Not the most amazing photo exhibition I’ve ever seen, but some pretty damn fine stuff. You can see a formal web portfolio of Höpker’s work at Magnum Photo, and an informal one at google image search.

One thing that strikes me about some of the older photos – blacks & white street photos of kids in Germany in the fifties and sixties – is “oh my god, that’s me”. My brother and sister and I were little kids on a cobbled street with terraced houses in the sixties – did we really look that old-fashioned? My home town hadn’t been heavily bombed in the war, unlike the ones photojournalists generally liked to take pictures of in those days; but my Dad remembered and could tell us exactly where each of the few bombs did fall (those having been the exciting bits of his childhood).

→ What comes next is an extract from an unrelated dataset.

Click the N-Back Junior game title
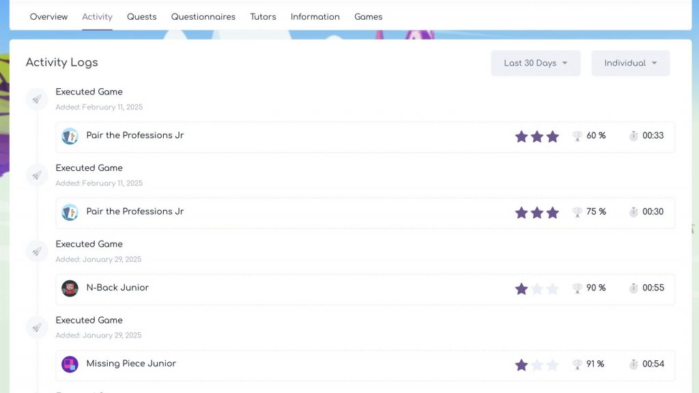Viewport: 699px width, 393px height. coord(117,288)
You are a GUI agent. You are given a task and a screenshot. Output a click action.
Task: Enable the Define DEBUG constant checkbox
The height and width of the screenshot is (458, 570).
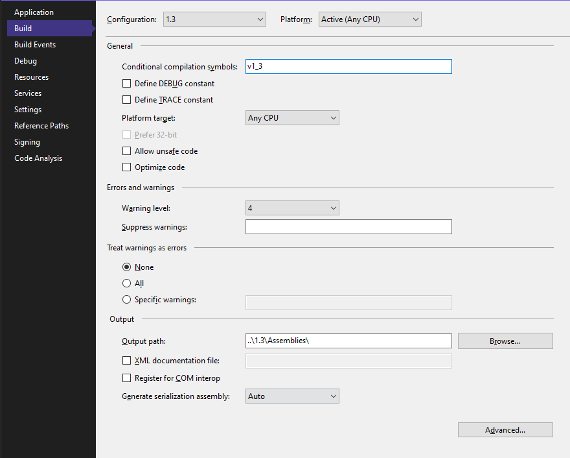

Once again I learn that there is a huge difference between seeing a real photographic print, big and properly lit, and seeing even a good reproduction in a book. The museum had the book of the show for sale, which even included some very impressive pictures that weren’t in the show, but the ones that were looked so flat and lifeless in a book compared to the “real thing” on the gallery wall that I didn’t bother. (As usual, there’s a good chance I probably will buy the book in a few months time when I see it somewhere remaindered, and my memories of what the “real thing” looked like have faded)

When you’re a parent of a small child you learn to be very assertive about needing and taking time for yourself. I was in town with my son, shopping for my wife’s birthday present, when I saw that this exhibition was on. Hmm. Good photo exhibition. I’m going. And although I would much prefer to go with my wife than alone, there’s no way I’m willing to try to look at something like that with a three year old in tow. My wife is away on business this week, so I decided I was entitled to a bit of preemptive battery charging before three days as a single dad and awarded myself Sunday morning off from husband-and-father duties.

Only a couple of hours though, so: into the museum. Straight to the photos, glancing neither to the left nor to the right at other exhibits. Look at photos. Museum coffee shop looks tempting afterwards, but if I do then I won’t have time for yoga practice before my friend’s birthday party in the afternoon. (Nearly all my [remaining] friends have small children too, so social events tend to start early) So no coffee: straight home, mat out, practice.

Arrived home to find the rest of my family limping around complaining about their bruised backs having had a huge sledge crash. Shit happens.